[Records from a data source]
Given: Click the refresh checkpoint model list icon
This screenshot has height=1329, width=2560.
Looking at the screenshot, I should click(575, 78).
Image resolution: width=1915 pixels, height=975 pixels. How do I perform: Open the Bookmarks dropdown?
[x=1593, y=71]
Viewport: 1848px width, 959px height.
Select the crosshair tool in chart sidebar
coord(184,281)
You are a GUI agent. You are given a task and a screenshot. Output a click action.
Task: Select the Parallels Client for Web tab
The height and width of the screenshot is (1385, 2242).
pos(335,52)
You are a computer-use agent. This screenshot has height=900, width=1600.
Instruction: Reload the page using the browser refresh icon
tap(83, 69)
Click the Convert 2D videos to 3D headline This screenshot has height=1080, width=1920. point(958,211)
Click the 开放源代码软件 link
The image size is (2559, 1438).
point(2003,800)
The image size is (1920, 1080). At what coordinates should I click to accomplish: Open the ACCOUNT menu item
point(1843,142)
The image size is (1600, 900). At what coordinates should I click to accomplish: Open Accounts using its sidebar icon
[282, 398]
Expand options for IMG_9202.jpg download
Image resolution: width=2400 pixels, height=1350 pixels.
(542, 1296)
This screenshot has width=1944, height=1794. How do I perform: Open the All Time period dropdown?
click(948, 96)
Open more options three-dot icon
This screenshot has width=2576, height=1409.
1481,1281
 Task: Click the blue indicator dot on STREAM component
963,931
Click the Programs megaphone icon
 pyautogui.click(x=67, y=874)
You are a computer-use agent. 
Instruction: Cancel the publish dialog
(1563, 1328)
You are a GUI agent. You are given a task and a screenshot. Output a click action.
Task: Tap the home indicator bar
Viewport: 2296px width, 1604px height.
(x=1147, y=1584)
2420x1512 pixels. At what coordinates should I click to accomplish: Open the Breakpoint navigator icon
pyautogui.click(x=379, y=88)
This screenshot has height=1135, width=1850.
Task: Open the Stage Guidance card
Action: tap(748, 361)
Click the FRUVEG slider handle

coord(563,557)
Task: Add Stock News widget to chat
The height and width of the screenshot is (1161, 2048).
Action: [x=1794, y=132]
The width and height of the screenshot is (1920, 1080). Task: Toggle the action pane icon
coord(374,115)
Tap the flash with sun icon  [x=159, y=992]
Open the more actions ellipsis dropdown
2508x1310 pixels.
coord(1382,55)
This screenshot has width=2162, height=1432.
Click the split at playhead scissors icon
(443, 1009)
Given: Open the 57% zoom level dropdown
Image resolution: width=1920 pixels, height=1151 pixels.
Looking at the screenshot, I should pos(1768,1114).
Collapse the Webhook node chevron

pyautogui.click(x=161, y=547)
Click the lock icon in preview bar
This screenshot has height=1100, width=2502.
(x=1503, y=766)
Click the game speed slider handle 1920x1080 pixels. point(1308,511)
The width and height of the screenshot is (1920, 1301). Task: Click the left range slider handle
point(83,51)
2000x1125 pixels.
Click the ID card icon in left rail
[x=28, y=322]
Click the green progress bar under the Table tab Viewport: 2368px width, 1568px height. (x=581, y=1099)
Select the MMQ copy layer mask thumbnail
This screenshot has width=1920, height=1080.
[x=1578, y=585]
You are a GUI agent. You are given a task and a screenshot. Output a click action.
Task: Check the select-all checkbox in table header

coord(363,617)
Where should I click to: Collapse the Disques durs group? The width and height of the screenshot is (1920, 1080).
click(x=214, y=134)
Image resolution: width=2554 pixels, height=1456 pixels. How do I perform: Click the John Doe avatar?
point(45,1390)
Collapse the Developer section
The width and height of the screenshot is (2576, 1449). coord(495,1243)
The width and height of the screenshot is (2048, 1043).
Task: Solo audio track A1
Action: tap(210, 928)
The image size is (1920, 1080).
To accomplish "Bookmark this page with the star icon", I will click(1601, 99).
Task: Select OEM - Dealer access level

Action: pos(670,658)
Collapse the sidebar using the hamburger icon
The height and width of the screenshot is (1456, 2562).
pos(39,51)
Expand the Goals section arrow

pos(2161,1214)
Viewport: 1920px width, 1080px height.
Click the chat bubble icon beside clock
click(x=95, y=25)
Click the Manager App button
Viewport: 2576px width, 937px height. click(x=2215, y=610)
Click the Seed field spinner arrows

- **Description of the task**: Output all the lines above, matching them word for word.

- **Completed exercise**:
Given: Click the refresh checkpoint model list icon
This screenshot has height=1329, width=2560.
Looking at the screenshot, I should click(575, 78).
Image resolution: width=1915 pixels, height=975 pixels. How do I perform: Open the Bookmarks dropdown?
[x=1593, y=71]
Viewport: 1848px width, 959px height.
Select the crosshair tool in chart sidebar
coord(184,281)
You are a GUI agent. You are given a task and a screenshot. Output a click action.
Task: Select the Parallels Client for Web tab
The height and width of the screenshot is (1385, 2242).
pos(335,52)
You are a computer-use agent. This screenshot has height=900, width=1600.
Instruction: Reload the page using the browser refresh icon
tap(83, 69)
Click the Convert 2D videos to 3D headline This screenshot has height=1080, width=1920. point(958,211)
Click the 开放源代码软件 link
The image size is (2559, 1438).
point(2003,800)
The image size is (1920, 1080). At what coordinates should I click to accomplish: Open the ACCOUNT menu item
point(1843,142)
The image size is (1600, 900). At what coordinates should I click to accomplish: Open Accounts using its sidebar icon
[282, 398]
Expand options for IMG_9202.jpg download
Image resolution: width=2400 pixels, height=1350 pixels.
(542, 1296)
This screenshot has width=1944, height=1794. How do I perform: Open the All Time period dropdown?
click(948, 96)
Open more options three-dot icon
This screenshot has width=2576, height=1409.
1481,1281
 Task: Click the blue indicator dot on STREAM component
963,931
Click the Programs megaphone icon
 pyautogui.click(x=67, y=874)
You are a computer-use agent. 
Instruction: Cancel the publish dialog
(1563, 1328)
You are a GUI agent. You are given a task and a screenshot. Output a click action.
Task: Tap the home indicator bar
Viewport: 2296px width, 1604px height.
(x=1147, y=1584)
2420x1512 pixels. At what coordinates should I click to accomplish: Open the Breakpoint navigator icon
pyautogui.click(x=379, y=88)
This screenshot has height=1135, width=1850.
Task: Open the Stage Guidance card
Action: tap(748, 361)
Click the FRUVEG slider handle

coord(563,557)
Task: Add Stock News widget to chat
The height and width of the screenshot is (1161, 2048).
Action: [x=1794, y=132]
The width and height of the screenshot is (1920, 1080). Task: Toggle the action pane icon
coord(374,115)
Tap the flash with sun icon  [x=159, y=992]
Open the more actions ellipsis dropdown
2508x1310 pixels.
coord(1382,55)
This screenshot has width=2162, height=1432.
Click the split at playhead scissors icon
(443, 1009)
Given: Open the 57% zoom level dropdown
Image resolution: width=1920 pixels, height=1151 pixels.
Looking at the screenshot, I should pos(1768,1114).
Collapse the Webhook node chevron

pyautogui.click(x=161, y=547)
Click the lock icon in preview bar
This screenshot has height=1100, width=2502.
(x=1503, y=766)
Click the game speed slider handle 1920x1080 pixels. point(1308,511)
The width and height of the screenshot is (1920, 1301). Task: Click the left range slider handle
point(83,51)
2000x1125 pixels.
Click the ID card icon in left rail
[x=28, y=322]
Click the green progress bar under the Table tab Viewport: 2368px width, 1568px height. (x=581, y=1099)
Select the MMQ copy layer mask thumbnail
This screenshot has width=1920, height=1080.
[x=1578, y=585]
You are a GUI agent. You are given a task and a screenshot. Output a click action.
Task: Check the select-all checkbox in table header

coord(363,617)
Where should I click to: Collapse the Disques durs group? The width and height of the screenshot is (1920, 1080).
click(x=214, y=134)
Image resolution: width=2554 pixels, height=1456 pixels. How do I perform: Click the John Doe avatar?
point(45,1390)
Collapse the Developer section
The width and height of the screenshot is (2576, 1449). coord(495,1243)
The width and height of the screenshot is (2048, 1043).
Task: Solo audio track A1
Action: tap(210, 928)
The image size is (1920, 1080).
To accomplish "Bookmark this page with the star icon", I will click(1601, 99).
Task: Select OEM - Dealer access level

Action: pos(670,658)
Collapse the sidebar using the hamburger icon
The height and width of the screenshot is (1456, 2562).
pos(39,51)
Expand the Goals section arrow

pos(2161,1214)
Viewport: 1920px width, 1080px height.
Click the chat bubble icon beside clock
click(x=95, y=25)
Click the Manager App button
Viewport: 2576px width, 937px height. click(x=2215, y=610)
Click the Seed field spinner arrows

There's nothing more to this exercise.